**Dataset entries:**
--------------------------------------------------

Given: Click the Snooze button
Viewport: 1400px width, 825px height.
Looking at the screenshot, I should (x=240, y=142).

--------------------------------------------------

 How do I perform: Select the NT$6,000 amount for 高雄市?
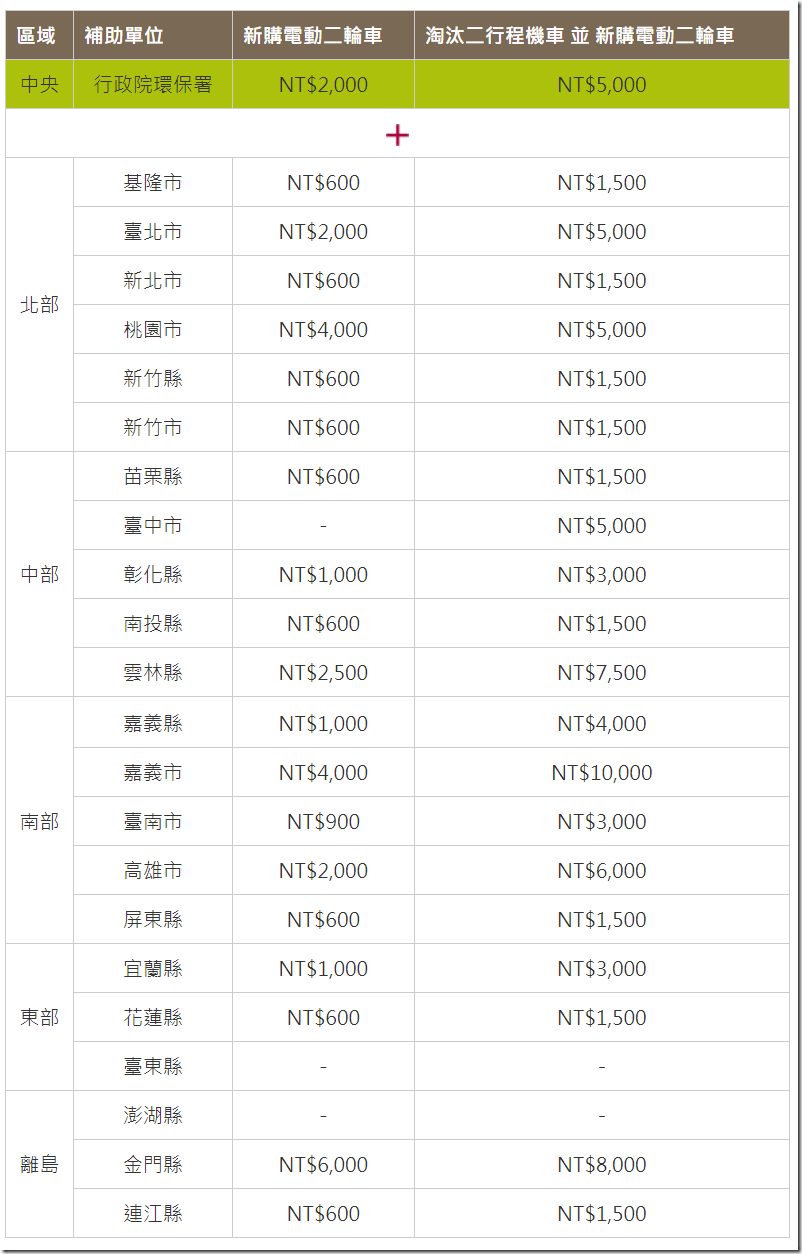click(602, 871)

--------------------------------------------------

**Task description:** Can you reproduce, word for word, the rows between the one holding "Given: Click the Snooze button" and the one holding "Looking at the", both included?

**Answer to the problem:**
Given: Click the Snooze button
Viewport: 1400px width, 825px height.
Looking at the screenshot, I should (x=240, y=142).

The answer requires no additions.